# Prompt:
After locating the line that contains "Viewport: 726px width, 412px" in the listing below, write out that line and every following line exactly, with no other output.
Provided material section start
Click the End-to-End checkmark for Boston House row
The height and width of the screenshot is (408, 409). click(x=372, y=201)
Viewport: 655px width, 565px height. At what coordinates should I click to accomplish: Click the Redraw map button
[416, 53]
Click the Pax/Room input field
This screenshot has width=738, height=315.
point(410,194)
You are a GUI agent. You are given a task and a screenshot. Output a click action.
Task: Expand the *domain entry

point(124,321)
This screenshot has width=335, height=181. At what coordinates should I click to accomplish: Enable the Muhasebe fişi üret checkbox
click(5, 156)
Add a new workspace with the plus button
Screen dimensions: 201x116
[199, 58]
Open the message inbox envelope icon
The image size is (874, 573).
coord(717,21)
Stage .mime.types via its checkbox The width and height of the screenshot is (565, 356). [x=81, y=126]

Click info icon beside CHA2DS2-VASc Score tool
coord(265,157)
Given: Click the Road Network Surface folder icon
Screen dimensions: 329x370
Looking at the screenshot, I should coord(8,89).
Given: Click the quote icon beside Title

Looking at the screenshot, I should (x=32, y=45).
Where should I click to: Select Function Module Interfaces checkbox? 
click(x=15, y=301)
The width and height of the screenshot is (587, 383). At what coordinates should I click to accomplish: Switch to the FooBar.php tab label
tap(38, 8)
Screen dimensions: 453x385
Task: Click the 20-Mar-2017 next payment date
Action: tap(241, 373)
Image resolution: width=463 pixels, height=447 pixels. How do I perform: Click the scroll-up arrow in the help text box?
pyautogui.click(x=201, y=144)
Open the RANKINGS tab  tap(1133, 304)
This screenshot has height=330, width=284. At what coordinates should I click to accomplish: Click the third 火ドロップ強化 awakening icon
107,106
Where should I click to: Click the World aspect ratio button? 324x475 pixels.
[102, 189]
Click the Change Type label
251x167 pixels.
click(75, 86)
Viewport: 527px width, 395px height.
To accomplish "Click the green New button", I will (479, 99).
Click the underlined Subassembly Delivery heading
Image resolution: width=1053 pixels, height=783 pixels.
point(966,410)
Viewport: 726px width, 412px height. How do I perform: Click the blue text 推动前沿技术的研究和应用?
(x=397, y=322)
Provided material section end
# Finished task:
Viewport: 726px width, 412px height. How do I perform: Click the blue text 推动前沿技术的研究和应用?
(x=397, y=322)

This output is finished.